As with most things, its all about presentation - They used to come with a plastic knife and pronged fork-stabby thing, but these days they have been dropped to save the environment. Good idea, except these things come in metal tins typically! Usually pay more for double yolk cakes! Ive no idea why, but used to think it was cos it helped form the number 8 inside! On a side note, chinese have an obsession with all things '8' as its the lucky number in the culture. Hence the mad dash to have sprogs born in the August 8th, 1988! :D oy yeah, and their emails will typically be bob88888 at hotmail or something!
 
hsp70 said:
it's a traditional chinese food eaten during the mid-autumn festival.

It's basically a filling made with the ground up paste of lotus seeds, sugar, (quite a lot of oil) and whole salted duck egg yolks embedded inside. This is all wrapped in a very thin pastry and baked in the oven.

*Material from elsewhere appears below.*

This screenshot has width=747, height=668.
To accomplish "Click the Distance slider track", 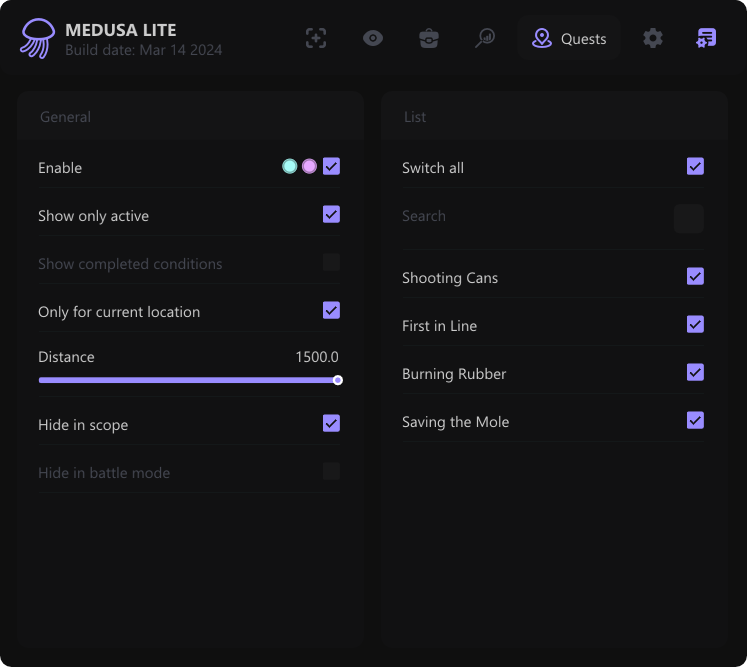I will click(x=188, y=380).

As you can imagine it's very unhealthy :D and aren't as popular with the more health concious generation so there are new style mooncakes nowadays with more healthier fillings etc etc

http://en.wikipedia.org/wiki/Moon_cakes


Mmmmm, they look so good!
 
ours came in a nice card box
IMG_0163.jpg
 
I have to say, that jelly mooncake on Wikipedia looked thoroughly unappetising. Like brains covered in purple snot. Top one looked ok, though. I'll usually try anything once :)
 
I got some sent over to me from a chinese friend in Canada, theyre nice on the outside, but duck egg in the middle just doesn't go, and I don't like normal egg anyway so i just give it to my cats.